Wo landet das Videomaterial, und ist es sicher, wenn eine Kamera gestohlen wird?
Aufnahmen werden auf der HomeBase 3 in Ihrem Zuhause gespeichert, erweiterbar auf bis zu 16TB, und standardmäßig nicht in der Cloud. Das bedeutet, dass es keine externe Kopie gibt, es sei denn, Sie fügen eine hinzu. Ein Dieb, der die HomeBase mitnimmt, nimmt also auch das Videomaterial mit. Die Kameras außer Reichweite zu montieren und die HomeBase an einem diskreten Ort im Haus zu platzieren, ist der Standardweg, um dieses Risiko zu verringern.
Benötigen die Solarkameras ständiges Sonnenlicht, um zu funktionieren?
Nein. Jede Kamera verfügt über einen großen 13.000mAh Akku, und eufy gibt an, dass etwa eine Stunde direkte Sonneneinstrahlung pro Tag ausreicht, um sie aufgeladen zu halten, mit bis zu einem Jahr Laufzeit bei voller Ladung. An einem schattigen Ort werden Sie gelegentlich über USB aufladen müssen, aber der große Akku bietet viel Puffer.
Nimmt das System weiter auf, wenn das Internet ausfällt?

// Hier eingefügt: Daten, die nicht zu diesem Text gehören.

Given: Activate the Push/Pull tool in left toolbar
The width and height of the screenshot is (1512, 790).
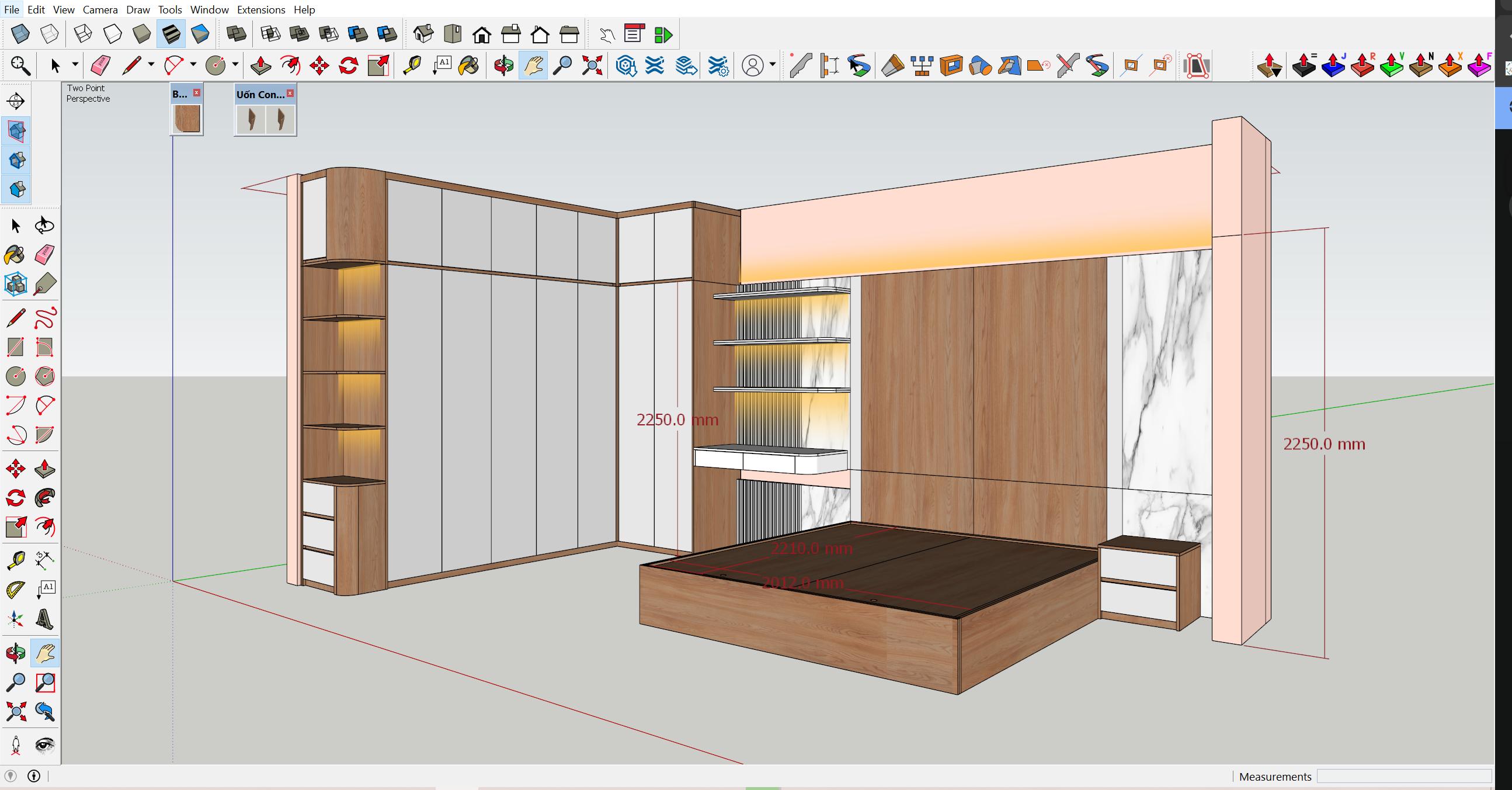Looking at the screenshot, I should pyautogui.click(x=44, y=469).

Ja. Da die HomeBase 3 das Videomaterial lokal speichert, nehmen die Kameras auch während eines Internetausfalls weiter auf. Sie verlieren vorübergehend die Fernansicht und die Benachrichtigungen, bis die Verbindung wiederhergestellt ist, aber nichts, was an den Kameras passiert, geht verloren.
Redaktionelles Fazit
Das eufyCam S3 Pro 2er-Set liefert 4K-Auflösung, Solarbetrieb und Farb-Nachtsicht mit lokalem Speicher — Flaggschiff-Sicherheit ohne Abonnement.